Amber non cede su Ansaldo Sts: parte campagna contro l'Opa

Il fondo vuole che Hitachi alzi il prezzo dell'offerta

Dopo l'esposto alla Consob, scatta la fase due dell'offensiva lanciata dal fondo Amber per ottenere un ritocco verso l'alto del prezzo (9,65 euro per azione) dell'Opa lanciata da Hitachi per acquisire il controllo totale di Ansaldo Sts, di cui i giapponesi detengono già il 40% rilevato da Finmeccanica. Nella vicenda, la comunicazione ai soci è di importanza cruciale. Così, Amber ha affidato a Georgeson, uno dei leader mondiali nell'informazione agli azionisti di società quotate, il compito di spiegare i motivi per cui il prezzo dell'offerta di Hitachi sia una palese sottovalutazione della società di sistemi ferroviari. La tesi del fondo Usa, spalleggiato da un altro fondo, Bluebell (co-autore dell'esposto alla Commissione guidata da Giuseppe Vegas), è una: al closing dell'operazione, Hitachi avrebbe pagato a Finmeccanica parte del prezzo per la quota in Ansaldo Sts sopravvalutando in modo considerevole AnsaldoBreda, rilevata da Finmeccanica contestualmente ad Ansaldo Sts per 36 milioni di euro. Per Amber, un'operazione non giustificata, visti la lunga striscia di bilanci in rosso da parte della Breda. Citando le considerazioni di otto broker, il fondo rileva che la valutazione media della società, che in dieci anni ha accumulato 2,4 miliardi di euro di perdite senza chiudere un bilancio in nero, si aggira attorno a -330 milioni di euro, con valutazioni che oscillavano tra i -110 milioni di Deutsche Bank e i -600 milioni di Kepler Cheuvreux. Amber contesta inoltre, giudicandolo erroneo e fuorviante, il comunicato con cui il cda di Ansaldo Sts ha valutato l'offerta, ritenendo che - contrariamente a quanto comunicato dalla società - la maggioranza degli amministratori (6 su 9) ha bocciato il prezzo offerto dai giapponesi.

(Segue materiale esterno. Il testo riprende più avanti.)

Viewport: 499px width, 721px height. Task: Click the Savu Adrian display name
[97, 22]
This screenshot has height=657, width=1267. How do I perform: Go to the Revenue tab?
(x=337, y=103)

Hitachi, che non ha commentato le valutazioni di Amber in pendenza di Opa, ha rinviato al comunicato stampa dell'acquisizione, in cui si sottolinea che dal perimetro di AnsaldoBreda sono state escluse «alcune attività di revamping» e «determinati contratti residuali», tra cui lo stabilimento di Palermo e i suoi 250 dipendenti.